This system sends out "provisioning messages" to the pollers whenever something changes, like a new server coming online, or when a change is applied to the monitoring. As for the monitoring, it can be a simple ping or TCP connection to a couple of well-known ports. It can also be a few other things, like looking for a properly-formatted banner/protocol string on several other well-known ports.

When something goes down, the pollers throw a message back to the provisioning system, and it opens an "alert". This alert then appears on a list which can be sorted or filtered by type, location, operating system, customer type, or more. Alerts can then be assigned to individuals, attached to open tickets on that account, or used to create a brand new ticket (the alert attachment occurs automatically).

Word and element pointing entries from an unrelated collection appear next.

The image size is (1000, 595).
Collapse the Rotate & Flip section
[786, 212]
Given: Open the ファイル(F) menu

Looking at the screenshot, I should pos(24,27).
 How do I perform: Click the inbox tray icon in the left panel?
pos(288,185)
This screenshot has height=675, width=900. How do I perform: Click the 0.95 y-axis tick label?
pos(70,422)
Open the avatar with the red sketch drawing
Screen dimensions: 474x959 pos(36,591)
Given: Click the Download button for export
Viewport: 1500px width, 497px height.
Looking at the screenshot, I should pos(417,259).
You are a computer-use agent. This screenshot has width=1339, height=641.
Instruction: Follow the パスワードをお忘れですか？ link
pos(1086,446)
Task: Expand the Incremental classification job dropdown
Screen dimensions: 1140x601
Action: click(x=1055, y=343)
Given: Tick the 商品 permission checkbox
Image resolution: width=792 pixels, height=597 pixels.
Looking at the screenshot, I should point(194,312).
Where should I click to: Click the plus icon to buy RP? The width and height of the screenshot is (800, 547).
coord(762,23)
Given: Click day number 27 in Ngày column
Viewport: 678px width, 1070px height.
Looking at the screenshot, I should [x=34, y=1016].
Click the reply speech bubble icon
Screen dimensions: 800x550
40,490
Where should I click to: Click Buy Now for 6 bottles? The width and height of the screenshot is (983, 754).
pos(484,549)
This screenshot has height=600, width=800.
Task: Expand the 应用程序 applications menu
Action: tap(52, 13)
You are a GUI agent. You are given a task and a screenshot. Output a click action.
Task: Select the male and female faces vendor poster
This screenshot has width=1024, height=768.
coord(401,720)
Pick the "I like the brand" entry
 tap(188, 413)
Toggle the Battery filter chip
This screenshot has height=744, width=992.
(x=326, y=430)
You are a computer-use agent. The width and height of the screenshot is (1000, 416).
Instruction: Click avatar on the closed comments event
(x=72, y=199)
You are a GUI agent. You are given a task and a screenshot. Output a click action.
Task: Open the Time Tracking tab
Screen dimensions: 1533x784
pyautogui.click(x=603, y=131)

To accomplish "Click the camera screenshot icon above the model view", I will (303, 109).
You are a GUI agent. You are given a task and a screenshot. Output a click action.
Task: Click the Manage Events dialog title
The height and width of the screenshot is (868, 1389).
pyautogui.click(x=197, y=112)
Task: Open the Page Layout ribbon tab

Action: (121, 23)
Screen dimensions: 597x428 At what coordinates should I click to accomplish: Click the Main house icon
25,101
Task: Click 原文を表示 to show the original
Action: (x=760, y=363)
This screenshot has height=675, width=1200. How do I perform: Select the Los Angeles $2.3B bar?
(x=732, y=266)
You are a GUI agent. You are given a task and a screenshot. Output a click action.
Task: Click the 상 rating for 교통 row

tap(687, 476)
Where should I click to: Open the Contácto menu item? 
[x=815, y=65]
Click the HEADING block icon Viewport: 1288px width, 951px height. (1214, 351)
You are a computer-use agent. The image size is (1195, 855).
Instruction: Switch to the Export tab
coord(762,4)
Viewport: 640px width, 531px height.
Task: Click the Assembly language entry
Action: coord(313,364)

Technicians working on an alert can look in the ticket history for that account or server to see if it's a "repeat offender". They can also see if someone else is working on the machine because there might be another ticket open and assigned to a coworker. At that point, the alert and/or ticket is usually handed to the other person so as to not disrupt their work.

Once the problem has been resolved, the pollers tell the provisioning service that the service is now accessible, and the alert automatically closes. This makes it disappear from the alert list page.

This system will ignore alerts which are generated while a system is not in the usual "online" status. This way, when you take it off the rack to upgrade the memory or add another hard drive, you don't immediately get paged that it's down. That would just be silly.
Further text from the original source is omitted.